> Exercise instructions
1. Reproduce the Degas underpainting article, starting with "A vague, ghostly" and going on through "a faint outline.", but substitute "blurry shape" for "faint outline".
2. According to the Degas underpainting article, what was Emma Dobigny's real name?

--- Excerpt ---

Researchers used super-X-ray vision to peer beneath the surface of a portrait by impressionist Edgar Degas and gaze upon the model whose likeness he painted over nearly 140 years ago, they reported Thursday.
The woman, whose image Degas turned upside down before using it as a base for a new painting, was probably Emma Dobigny — a favourite model of 19th century French artists, the team announced.
“This has been a very exciting discovery,” said David Thurrowgood, conservator at the National Gallery of Victoria, Australia, where the painting hangs.
“It is not every day that a new Degas painting is found, in this case, hidden in front of us.”
The existence of the “underpainting” has been known since about 1920.
A vague, ghostly figure has been slowly emerging, spreading an increasingly dark stain over the face of the model that replaced her.
Enter the Australian Synchrotron in Victoria
But previous attempts to glean something about the jilted original yielded little more than a faint outline.
The hidden image “has long been considered to be indecipherable” without damaging the surface painting, the research team wrote in the journal Scientific Reports.
Enter the Australian Synchrotron in Victoria, a particle accelerator which generates radiation for high-resolution imaging in research, therapy, or forensic analysis.
The light it produces “is a million times brighter than the Sun, many orders of magnitude greater in power and intensity compared to standard, hospital-like X-rays,” synchrotron scientist and study co-author Daryl Howard told AFP.
“Because of the brilliant light, we are able to reveal unprecedented structural detail of any material”.
Using a technique called X-ray fluorescence, the team became the first people since Degas to gaze upon his model’s face.
Comparing the image to other paintings, they concluded it was likely “a previously unknown portrait of the model Emma Dobigny.”
Dobigny, whose real name was Marie Emma Thuilleux, modelled for Degas in 1869 and 1870 when she was about 16.

--- Dataset excerpt ---

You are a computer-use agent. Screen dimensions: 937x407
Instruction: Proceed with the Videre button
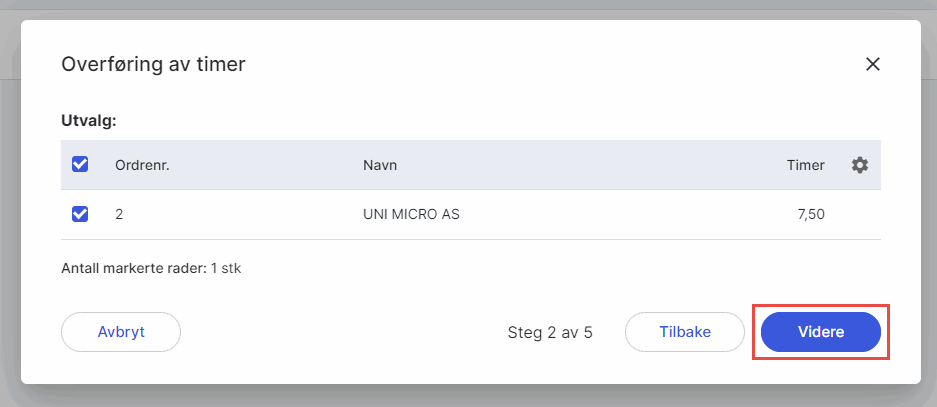(x=821, y=332)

---

> Answers per task
1.
A vague, ghostly figure has been slowly emerging, spreading an increasingly dark stain over the face of the model that replaced her.
Enter the Australian Synchrotron in Victoria
But previous attempts to glean something about the jilted original yielded little more than a blurry shape.

2. Marie Emma Thuilleux